Common Names – Echinacea, Purple coneflower

Botanical Name – Echinacea spp

Family – Asteraceae

It is a simple flowering plant and a member of the daisy family. More commonly known as purple coneflower, many people grow this powerful herb without even realizing it! The name derives from the Greek word ekhinos (hedgehog) because the cone resembles a small hedgehog.

The flowers, leaves and roots of this plant can all be used differently in natural remedies. In general, the leaves and flowers are the parts traditionally used in remedies.

Herbalists do not agree on which species is best, E.purpurea,, E. pallida, or E.angustifolia, but all variants have phytochemicals that improve the immune system and fight infections.

There are dozens of dozens of biochemical compounds that act in therapeutic synergy in this complex plant that support disease resistance in several ways. However, taking echinacea when a cold or infection has already become serious may be fighting a losing battle. Echinacea is most effect when taken at the first onset of cold or sinus infection.

It is also used against many other infections including the flu, urinary tract infections, vaginal yeast infections, genital herpes, bloodstream infections (septicemia), gum disease, tonsillitis, streptococcus infections, syphilis, typhoid, malaria, and diphtheria.

Echinacea has a numbing sensation that relieves the pain of cold sores, and also offers some protection against herpes simplex viruses. Echinacea acts against Candida albicans, the microorganism that causes most yeast infection. Echinacea is a mild antiseptic on its own, but when fighting an established virus, combining echinacea with antiseptic herbs such as goldeseal or Oregon grape enhances the effectiveness of the treatment.

Echinacea growing in my garden.

Native American’s used it as a remedy hundreds of years ago and it is re-gaining popularity in modern times. Modern research is still divided on the effectiveness of echinacea, and there are some contraindications (like autoimmune disease).

Of course, it is important to check with a doctor or medical professional before using this or any herb, especially in cases of disease, medical problems, pregnancy, or in children.

Tincture Recipe

A tincture is essentially an extract. Alcohol tinctures are the most common type and the easiest to make, though vinegar or even glycerin will work.

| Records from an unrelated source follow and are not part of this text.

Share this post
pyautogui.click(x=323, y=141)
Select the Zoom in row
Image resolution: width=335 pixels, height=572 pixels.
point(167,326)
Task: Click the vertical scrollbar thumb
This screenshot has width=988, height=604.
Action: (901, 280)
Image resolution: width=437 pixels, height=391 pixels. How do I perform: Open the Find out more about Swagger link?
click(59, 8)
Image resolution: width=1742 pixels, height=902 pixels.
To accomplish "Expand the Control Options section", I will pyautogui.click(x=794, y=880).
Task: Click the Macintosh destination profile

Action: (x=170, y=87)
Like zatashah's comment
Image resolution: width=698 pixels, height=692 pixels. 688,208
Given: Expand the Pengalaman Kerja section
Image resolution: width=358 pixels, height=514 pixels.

To make an echinacea tincture with alcohol, you will need:

*A clean glass jar with lid

*Food grade alcohol like vodka or rum, at least 80 proof OR apple cider vinegar

*1/2 cup dried echinacea (Can be one or a mixture of root, leaf, and flower. Remember the root is more potent than the rest of the plant.)

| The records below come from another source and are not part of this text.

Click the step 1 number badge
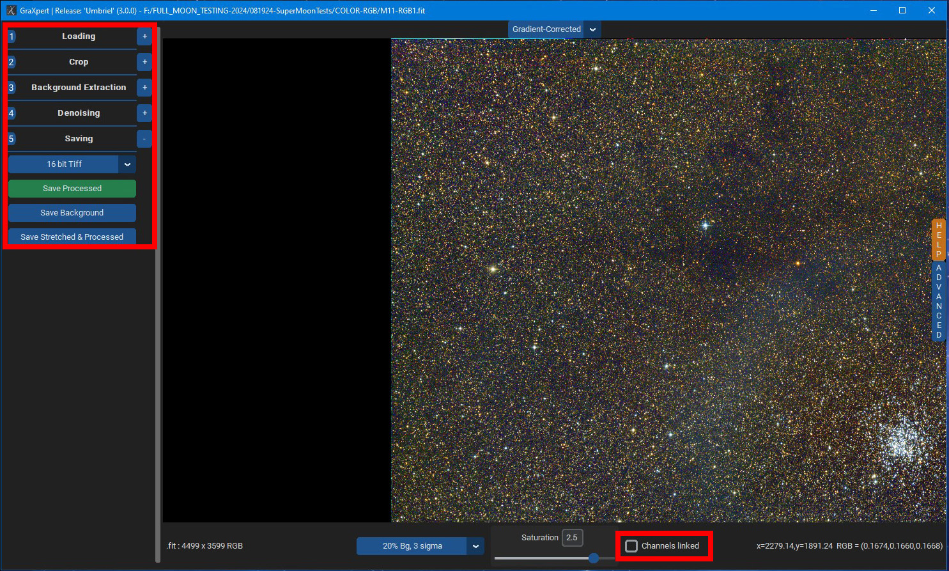[12, 36]
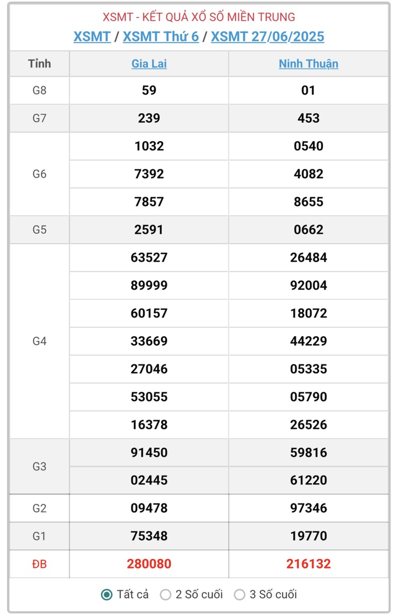Screen dimensions: 398x615
Task: Open the Ninh Thuận province link
Action: click(309, 64)
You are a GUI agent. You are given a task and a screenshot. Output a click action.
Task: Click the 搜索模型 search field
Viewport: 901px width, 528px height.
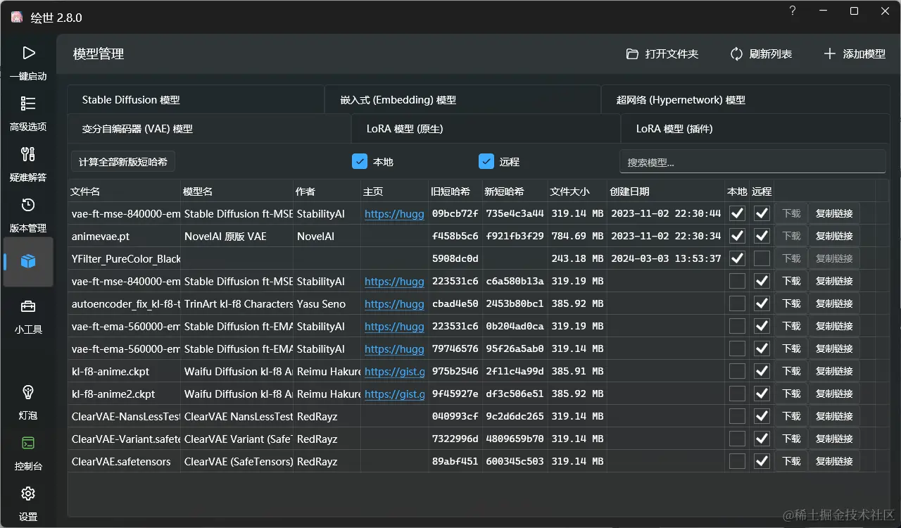pyautogui.click(x=752, y=162)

Place the dried herb in the jar and cover with the alcohol or vinegar. Remove the bubbles with a spoon. Place the lid on, label, and store in dark cool place. Shake once a day if you don’t forget about it like I do. Allow to infuse for 6 weeks.

Strain out the herbs and enjoy your natural medicine. Start with a drop in a little water and see how you react to the dose. You may increase if you wish, everyone is different.

Remember, I am not a doctor, so please consult your doctor when taking herbal products, especially if you are taking a prescribed medicine.